There is no logic behind the racist thought that in welcoming the refugees we are putting ourselves at risk of an ISIS attack. That notion has nothing to back it up; no refugee admitted into the United States has ever killed an American citizen.

In fact, welcoming and embracing Syrian refugees into the Mountain State has its advantages.

West Virginia is losing population faster than any other state in the United States; according to the U.S. census, it lost 0.2 percent of its population last year, a drop of 3300 individuals.

Integrating Syrian refugees into West Virginia communities has the potential to help the state in this aspect. The economy can’t grow with a dwindling population and refugees are just as willing to work and be involved in the community as anyone else is; all they are seeking is safety from a war-torn country.

Syrians are not poor people trying to take up welfare. They are skilled, have college degrees and on average have income on par with American middle class citizens.

That shouldn’t matter, though.
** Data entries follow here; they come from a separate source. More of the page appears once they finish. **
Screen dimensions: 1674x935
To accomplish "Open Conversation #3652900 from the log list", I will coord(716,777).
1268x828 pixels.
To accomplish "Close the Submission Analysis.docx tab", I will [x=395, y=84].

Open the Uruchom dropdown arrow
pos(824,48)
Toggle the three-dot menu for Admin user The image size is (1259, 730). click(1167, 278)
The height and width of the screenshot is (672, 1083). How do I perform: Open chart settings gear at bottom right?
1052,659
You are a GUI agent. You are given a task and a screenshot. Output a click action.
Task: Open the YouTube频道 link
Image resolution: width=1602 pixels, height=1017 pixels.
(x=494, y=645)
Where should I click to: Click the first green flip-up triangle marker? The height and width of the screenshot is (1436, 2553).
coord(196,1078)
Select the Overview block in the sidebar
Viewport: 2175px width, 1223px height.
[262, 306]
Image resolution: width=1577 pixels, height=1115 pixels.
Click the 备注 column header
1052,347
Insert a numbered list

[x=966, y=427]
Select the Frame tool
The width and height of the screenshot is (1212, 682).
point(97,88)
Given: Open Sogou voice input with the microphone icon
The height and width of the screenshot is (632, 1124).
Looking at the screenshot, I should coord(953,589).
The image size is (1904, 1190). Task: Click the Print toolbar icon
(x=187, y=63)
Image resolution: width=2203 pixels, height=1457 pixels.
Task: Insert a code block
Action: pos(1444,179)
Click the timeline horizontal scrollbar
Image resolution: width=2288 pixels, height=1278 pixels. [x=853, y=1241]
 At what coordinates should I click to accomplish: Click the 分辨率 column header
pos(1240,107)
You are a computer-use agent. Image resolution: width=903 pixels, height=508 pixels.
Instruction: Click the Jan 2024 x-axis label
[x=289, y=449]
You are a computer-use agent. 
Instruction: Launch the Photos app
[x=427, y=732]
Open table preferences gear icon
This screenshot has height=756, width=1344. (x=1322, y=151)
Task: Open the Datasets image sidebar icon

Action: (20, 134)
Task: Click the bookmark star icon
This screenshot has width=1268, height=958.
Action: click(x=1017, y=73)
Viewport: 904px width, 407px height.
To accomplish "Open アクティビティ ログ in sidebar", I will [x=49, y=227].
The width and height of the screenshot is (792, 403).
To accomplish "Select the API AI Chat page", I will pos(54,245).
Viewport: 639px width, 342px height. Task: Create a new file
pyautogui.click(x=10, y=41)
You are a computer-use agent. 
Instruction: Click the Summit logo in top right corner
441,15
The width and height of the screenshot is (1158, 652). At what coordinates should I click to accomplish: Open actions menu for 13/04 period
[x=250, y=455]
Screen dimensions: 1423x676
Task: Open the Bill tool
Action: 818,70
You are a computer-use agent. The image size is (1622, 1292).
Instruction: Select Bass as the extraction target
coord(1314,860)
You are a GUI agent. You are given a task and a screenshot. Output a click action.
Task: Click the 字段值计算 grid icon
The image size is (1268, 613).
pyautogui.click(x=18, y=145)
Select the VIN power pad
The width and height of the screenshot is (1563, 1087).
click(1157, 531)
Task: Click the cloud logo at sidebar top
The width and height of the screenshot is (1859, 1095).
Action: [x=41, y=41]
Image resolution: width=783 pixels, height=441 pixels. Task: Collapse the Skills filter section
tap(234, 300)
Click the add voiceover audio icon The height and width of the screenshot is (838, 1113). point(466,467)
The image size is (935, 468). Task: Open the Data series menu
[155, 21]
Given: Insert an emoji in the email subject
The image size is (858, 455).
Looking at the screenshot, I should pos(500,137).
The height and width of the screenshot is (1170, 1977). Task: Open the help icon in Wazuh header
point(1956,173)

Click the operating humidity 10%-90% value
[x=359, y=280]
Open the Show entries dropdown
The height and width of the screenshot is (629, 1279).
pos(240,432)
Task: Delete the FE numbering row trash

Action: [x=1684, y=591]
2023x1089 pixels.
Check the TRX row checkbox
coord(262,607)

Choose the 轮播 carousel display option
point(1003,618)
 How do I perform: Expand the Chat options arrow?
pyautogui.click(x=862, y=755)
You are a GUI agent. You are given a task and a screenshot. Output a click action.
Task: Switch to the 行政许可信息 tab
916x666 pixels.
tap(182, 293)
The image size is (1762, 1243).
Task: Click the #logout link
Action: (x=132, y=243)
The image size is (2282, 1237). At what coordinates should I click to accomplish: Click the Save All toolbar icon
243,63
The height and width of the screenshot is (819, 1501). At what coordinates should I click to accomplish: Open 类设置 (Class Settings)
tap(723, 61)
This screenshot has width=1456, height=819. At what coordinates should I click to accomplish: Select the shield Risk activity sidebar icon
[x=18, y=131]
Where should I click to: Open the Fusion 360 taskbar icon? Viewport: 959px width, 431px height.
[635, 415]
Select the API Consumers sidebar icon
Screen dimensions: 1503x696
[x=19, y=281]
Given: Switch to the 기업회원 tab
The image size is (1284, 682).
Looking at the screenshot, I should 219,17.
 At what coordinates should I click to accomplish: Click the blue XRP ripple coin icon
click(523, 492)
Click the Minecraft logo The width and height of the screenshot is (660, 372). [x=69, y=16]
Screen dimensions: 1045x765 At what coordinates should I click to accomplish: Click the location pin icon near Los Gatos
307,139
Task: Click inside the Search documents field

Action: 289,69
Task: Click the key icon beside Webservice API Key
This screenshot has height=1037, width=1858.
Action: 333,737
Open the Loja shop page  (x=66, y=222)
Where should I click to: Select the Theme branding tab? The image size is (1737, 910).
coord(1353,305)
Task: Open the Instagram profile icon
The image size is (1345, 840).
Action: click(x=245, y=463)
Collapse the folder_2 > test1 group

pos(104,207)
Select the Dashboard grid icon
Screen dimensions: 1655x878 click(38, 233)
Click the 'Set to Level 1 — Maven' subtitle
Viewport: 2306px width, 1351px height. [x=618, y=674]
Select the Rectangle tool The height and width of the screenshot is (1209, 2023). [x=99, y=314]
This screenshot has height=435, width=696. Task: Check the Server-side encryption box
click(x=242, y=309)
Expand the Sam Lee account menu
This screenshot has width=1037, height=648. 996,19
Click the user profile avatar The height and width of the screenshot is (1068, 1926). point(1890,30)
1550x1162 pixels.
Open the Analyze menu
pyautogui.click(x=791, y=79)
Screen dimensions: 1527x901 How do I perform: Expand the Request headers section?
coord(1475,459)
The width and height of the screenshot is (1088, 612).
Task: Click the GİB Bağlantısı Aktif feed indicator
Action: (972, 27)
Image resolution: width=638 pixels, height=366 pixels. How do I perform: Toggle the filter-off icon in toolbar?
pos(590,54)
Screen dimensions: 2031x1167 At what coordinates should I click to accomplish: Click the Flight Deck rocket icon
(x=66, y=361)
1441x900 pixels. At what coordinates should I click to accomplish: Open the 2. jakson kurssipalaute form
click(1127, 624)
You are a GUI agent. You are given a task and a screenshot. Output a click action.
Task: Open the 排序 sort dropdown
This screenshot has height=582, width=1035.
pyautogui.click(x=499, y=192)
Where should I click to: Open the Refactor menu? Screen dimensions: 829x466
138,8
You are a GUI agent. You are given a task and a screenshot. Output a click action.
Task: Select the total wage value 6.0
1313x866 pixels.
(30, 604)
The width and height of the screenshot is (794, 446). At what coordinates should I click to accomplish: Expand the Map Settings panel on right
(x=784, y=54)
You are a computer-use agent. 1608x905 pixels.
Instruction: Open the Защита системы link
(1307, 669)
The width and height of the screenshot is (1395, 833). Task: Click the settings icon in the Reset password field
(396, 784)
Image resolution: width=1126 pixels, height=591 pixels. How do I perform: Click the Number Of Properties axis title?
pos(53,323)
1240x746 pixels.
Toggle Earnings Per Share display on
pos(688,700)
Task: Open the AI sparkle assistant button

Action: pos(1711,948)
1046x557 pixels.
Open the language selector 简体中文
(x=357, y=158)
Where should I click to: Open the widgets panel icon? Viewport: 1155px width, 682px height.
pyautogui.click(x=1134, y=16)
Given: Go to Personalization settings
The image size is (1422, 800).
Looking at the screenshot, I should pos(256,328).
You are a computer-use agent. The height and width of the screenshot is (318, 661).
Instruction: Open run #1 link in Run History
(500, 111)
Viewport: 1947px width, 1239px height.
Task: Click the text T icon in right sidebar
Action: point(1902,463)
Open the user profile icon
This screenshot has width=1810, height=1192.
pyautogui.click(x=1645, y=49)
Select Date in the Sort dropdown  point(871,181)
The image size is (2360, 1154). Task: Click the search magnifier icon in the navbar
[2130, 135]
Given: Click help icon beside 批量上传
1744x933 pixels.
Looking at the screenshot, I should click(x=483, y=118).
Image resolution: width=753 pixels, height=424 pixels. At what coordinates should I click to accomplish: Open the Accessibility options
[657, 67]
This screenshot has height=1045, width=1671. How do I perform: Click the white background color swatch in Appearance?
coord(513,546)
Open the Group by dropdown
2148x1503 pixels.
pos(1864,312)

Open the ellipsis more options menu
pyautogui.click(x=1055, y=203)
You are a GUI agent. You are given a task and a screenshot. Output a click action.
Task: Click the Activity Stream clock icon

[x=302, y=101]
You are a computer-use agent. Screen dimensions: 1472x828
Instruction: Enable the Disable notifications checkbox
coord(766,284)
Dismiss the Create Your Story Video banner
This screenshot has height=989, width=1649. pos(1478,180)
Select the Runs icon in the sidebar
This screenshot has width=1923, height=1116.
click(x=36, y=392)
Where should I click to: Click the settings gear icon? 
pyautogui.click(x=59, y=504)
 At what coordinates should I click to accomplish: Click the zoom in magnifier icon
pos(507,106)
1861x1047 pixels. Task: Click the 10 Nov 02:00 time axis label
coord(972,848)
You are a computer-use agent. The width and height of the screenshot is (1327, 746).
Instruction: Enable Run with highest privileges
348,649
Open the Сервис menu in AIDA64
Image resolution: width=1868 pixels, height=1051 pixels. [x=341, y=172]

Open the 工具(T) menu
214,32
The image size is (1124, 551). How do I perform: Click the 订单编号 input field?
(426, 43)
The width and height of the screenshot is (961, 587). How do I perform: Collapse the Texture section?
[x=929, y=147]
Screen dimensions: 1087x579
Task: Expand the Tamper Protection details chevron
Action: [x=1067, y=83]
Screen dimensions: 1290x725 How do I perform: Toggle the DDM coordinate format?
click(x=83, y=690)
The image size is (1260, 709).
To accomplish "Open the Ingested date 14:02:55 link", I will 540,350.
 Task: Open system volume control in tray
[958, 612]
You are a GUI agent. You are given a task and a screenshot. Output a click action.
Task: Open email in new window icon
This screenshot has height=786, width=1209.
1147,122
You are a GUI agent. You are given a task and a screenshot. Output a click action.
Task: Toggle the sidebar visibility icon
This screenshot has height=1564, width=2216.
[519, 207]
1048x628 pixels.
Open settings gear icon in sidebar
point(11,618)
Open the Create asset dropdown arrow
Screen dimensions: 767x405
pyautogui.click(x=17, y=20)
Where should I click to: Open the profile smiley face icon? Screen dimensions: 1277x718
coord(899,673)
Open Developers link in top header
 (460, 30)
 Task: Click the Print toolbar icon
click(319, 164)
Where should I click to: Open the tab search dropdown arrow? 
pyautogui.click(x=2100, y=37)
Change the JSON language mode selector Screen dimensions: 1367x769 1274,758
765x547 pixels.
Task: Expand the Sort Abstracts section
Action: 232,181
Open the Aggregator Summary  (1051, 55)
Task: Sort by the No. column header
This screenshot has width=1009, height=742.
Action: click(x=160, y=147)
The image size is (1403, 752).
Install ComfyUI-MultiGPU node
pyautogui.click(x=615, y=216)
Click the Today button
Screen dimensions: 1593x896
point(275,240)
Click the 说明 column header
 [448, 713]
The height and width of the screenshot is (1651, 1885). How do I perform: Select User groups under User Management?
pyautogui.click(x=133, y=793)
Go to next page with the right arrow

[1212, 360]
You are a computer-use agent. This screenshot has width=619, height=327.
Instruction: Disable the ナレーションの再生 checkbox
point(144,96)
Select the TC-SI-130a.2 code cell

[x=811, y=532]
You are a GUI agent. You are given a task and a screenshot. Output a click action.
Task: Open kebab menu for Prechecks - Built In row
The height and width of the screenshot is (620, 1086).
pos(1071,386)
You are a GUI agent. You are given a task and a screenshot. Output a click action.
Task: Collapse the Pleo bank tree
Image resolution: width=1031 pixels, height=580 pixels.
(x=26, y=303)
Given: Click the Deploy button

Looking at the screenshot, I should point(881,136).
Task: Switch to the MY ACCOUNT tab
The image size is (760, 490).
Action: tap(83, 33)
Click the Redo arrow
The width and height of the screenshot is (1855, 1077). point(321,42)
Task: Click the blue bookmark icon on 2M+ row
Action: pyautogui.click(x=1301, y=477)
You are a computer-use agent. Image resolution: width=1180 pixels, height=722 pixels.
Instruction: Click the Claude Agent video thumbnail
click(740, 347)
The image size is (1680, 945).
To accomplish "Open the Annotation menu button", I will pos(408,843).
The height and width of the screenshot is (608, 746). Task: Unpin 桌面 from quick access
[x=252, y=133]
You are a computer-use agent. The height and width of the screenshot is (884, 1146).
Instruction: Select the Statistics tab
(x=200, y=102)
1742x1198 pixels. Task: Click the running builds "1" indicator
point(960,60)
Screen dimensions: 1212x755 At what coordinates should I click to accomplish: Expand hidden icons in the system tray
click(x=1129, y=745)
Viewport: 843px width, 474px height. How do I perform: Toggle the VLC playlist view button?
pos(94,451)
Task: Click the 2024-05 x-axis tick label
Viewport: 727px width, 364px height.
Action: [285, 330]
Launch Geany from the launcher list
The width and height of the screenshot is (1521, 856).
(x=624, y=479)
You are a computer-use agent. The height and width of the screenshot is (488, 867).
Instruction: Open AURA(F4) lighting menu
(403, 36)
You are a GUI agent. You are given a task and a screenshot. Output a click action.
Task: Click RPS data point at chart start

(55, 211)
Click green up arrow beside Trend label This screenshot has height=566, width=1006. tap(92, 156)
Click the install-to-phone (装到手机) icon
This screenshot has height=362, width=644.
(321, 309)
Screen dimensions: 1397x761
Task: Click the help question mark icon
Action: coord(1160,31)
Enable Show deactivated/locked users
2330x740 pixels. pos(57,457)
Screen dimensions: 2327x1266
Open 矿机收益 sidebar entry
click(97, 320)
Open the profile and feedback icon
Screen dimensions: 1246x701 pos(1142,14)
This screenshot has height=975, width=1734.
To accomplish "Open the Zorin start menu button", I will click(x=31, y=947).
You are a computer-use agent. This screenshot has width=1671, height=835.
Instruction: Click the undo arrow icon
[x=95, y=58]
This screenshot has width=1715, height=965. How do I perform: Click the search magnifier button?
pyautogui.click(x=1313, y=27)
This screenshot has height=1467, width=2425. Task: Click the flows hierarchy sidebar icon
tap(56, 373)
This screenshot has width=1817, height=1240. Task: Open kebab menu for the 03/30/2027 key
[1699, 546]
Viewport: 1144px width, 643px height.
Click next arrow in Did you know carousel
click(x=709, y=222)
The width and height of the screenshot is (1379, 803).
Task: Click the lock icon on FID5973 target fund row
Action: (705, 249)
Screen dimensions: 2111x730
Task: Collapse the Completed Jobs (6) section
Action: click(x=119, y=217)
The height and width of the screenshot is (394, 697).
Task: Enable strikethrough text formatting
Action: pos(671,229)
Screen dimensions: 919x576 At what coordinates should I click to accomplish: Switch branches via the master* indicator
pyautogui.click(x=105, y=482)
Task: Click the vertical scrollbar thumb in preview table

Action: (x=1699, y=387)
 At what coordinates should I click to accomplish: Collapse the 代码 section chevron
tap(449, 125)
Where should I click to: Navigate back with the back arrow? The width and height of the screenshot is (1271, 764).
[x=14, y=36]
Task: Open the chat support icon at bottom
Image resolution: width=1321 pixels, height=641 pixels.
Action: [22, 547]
The inscription on the Statue of Liberty reads “Give me your tired, your poor, /Your huddled masses, yearning to breath free,/ The wretched refuse of your teeming shore, /Send these, the homeless, tempest tost to me,/I lift my lamp beside the golden door.” from poet Emma Lazarus. If your skin is white, your ancestors were migrants, refugees or asylees trying to make a better life for themselves.

We as Americans have been given an opportunity to give what we have received, and we should be willing to pay it forward to those in need. At some point in our ancestry, (except for Native Americans) we were all immigrants.